Jaguar
- Developer(s): Schrödinger Inc.
- Operating system: Linux, Microsoft Windows, Mac OS X
- Type: Computational Chemistry
- License: Commercial
- Website: https://www.schrodinger.com/jaguar

= Jaguar (software) =

Jaguar is a computer software package used for ab initio quantum chemistry calculations for both gas and solution phases. It is commercial software marketed by the company Schrödinger. The program was originated in research groups of Richard Friesner and William Goddard and was initially called PS-GVB (referring to the so-called pseudospectral generalized valence bond method that the program featured).
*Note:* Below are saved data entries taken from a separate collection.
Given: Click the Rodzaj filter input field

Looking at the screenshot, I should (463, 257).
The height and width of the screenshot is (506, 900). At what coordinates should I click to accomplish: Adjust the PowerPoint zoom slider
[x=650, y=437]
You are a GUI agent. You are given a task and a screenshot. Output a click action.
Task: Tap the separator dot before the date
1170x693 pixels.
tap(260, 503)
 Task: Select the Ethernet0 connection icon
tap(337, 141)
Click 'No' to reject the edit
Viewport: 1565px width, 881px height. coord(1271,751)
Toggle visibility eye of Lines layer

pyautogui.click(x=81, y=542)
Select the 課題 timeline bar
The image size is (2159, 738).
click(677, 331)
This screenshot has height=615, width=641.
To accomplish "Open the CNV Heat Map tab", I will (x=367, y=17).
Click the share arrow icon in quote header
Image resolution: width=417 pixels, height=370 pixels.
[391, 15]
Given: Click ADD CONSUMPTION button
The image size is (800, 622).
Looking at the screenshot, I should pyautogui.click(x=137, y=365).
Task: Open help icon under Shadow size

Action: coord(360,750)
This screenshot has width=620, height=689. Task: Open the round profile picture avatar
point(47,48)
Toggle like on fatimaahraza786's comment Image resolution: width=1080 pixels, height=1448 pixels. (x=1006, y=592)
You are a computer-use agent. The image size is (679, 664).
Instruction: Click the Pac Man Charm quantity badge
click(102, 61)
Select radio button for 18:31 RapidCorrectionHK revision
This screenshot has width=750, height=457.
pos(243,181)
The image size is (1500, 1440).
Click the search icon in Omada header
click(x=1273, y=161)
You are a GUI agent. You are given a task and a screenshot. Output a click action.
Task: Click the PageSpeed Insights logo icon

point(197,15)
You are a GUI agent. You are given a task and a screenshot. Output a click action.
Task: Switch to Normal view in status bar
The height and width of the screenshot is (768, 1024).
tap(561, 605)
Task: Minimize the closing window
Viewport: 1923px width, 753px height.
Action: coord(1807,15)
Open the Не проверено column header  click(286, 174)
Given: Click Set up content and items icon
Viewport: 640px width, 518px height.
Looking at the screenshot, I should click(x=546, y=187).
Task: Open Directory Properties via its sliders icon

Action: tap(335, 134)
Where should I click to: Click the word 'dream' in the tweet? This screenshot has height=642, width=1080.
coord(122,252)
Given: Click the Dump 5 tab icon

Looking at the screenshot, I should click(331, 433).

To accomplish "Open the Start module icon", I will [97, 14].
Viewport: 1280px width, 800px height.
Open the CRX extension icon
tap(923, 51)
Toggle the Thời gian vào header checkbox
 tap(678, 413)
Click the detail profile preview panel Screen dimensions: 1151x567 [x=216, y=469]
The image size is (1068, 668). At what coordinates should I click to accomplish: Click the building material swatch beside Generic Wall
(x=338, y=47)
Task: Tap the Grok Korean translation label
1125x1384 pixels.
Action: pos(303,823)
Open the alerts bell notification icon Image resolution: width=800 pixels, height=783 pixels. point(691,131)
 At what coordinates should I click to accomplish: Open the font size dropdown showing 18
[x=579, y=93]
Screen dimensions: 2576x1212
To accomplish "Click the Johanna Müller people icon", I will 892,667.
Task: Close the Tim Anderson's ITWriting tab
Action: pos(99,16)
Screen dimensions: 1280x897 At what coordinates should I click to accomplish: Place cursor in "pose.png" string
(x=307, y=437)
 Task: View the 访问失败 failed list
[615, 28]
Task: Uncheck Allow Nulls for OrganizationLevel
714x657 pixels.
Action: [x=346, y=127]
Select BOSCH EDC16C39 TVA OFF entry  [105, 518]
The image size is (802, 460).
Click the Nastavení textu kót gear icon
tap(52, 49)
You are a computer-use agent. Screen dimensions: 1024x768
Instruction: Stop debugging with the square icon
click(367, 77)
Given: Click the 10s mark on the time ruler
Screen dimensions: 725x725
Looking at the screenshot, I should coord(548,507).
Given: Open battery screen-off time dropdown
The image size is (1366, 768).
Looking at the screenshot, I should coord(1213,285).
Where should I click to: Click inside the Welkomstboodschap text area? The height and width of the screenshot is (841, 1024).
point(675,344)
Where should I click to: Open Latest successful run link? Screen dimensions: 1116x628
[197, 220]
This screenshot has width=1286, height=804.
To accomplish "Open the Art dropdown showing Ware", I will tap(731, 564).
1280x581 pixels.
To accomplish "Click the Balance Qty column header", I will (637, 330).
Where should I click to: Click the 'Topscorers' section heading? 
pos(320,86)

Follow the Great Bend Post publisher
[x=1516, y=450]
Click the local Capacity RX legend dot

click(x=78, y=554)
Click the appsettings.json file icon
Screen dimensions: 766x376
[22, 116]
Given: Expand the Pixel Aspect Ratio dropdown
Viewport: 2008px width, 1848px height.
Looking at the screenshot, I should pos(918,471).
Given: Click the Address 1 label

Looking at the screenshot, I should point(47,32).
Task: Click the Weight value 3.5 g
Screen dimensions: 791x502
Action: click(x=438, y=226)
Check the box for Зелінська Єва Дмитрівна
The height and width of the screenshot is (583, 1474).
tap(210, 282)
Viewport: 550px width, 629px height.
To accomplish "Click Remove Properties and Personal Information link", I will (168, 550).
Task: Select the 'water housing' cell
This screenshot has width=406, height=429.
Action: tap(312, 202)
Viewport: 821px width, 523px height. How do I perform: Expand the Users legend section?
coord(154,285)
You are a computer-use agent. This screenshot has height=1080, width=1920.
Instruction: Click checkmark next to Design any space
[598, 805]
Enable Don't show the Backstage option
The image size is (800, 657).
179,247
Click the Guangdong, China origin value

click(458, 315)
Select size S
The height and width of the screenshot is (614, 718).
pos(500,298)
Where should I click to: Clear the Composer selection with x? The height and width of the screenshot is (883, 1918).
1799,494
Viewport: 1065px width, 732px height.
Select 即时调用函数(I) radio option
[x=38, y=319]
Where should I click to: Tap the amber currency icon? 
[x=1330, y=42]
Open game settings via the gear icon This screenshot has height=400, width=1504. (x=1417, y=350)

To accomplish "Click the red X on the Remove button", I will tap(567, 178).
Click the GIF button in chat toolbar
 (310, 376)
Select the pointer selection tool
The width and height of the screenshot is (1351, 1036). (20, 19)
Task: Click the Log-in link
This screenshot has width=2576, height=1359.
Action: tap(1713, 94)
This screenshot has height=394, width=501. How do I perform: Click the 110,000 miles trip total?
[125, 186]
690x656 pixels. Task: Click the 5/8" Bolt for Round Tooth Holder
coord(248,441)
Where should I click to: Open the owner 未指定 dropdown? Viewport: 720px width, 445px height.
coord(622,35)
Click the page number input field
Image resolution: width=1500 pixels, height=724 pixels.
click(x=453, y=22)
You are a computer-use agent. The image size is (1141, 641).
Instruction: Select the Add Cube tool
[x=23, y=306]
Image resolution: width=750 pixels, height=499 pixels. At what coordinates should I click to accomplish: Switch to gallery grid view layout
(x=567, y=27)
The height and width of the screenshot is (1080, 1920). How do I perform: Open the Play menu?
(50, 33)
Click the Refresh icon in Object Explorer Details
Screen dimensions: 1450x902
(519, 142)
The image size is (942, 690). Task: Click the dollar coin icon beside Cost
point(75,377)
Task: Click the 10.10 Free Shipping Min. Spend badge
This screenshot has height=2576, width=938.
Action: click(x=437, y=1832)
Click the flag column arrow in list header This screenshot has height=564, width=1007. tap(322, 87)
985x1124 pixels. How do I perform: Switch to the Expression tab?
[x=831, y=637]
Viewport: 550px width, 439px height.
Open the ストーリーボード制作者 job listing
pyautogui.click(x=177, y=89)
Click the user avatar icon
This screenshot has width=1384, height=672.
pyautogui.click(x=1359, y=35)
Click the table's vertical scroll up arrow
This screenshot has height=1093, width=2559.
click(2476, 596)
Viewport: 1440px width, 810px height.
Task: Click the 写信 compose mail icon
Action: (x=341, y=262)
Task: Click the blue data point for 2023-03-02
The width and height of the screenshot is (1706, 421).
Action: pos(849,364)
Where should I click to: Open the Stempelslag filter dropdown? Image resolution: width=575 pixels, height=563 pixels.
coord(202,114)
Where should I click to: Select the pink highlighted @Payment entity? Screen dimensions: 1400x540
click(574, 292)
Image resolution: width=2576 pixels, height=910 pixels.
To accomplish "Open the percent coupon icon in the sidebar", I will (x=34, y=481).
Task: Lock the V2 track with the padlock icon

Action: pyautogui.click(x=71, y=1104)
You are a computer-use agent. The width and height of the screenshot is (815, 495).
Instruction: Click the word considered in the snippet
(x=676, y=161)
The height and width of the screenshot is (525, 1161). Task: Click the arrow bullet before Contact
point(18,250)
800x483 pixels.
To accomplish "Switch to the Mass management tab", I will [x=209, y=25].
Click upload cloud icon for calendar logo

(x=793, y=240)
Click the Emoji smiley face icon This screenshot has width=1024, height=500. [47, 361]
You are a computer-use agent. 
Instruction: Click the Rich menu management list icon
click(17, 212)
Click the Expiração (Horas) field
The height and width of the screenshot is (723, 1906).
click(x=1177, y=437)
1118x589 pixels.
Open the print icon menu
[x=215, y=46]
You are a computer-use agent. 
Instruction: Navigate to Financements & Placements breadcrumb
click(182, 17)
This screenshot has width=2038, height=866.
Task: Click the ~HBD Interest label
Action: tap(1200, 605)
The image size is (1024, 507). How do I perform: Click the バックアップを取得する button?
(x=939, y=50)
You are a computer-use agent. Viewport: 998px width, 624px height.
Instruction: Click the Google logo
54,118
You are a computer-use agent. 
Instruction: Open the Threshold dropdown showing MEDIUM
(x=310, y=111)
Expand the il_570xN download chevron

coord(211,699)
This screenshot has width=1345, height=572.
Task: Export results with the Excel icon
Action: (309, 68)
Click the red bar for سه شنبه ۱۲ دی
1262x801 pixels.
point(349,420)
Jaguar is a component of two other Schrödinger products: Maestro, which provides the graphical user interface to Jaguar, and a QM/MM program QSite, which uses Jaguar as its quantum-chemical engine. The current version is Jaguar 10.4 (2020).

== Features ==

A distinctive feature of Jaguar is its use of the pseudospectral approximation. This approximation can be applied to computationally expensive integral operations present in most quantum chemical calculations. As a result, calculations are faster with little loss in accuracy.

The current version includes the following functionality:
- Hartree–Fock (RHF, UHF, ROHF) and density functional theory (LDA, gradient-corrected, dispersion-corrected, and hybrid functionals)
- local second-order Møller–Plesset perturbation theory (LMP2)
- generalized valence bond perfect-pairing (GVB-PP) and GVB-LMP2 calculations
- prediction of excited states using configuration interaction (CIS) and time-dependent density functional theory (TDDFT)
- geometry optimization and transition state search
- solvation calculations based on the Poisson–Boltzmann equation
- prediction of infrared (IR), nuclear magnetic resonance (NMR), ultraviolet (UV), and vibrational circular dichroism (VCD) spectra
- pKa prediction
- generation of various molecular surfaces (electrostatic potential, electron density, molecular orbitals etc.)
- prediction of various molecular properties (multipole moments, polarizabilities, vibrational frequencies etc.)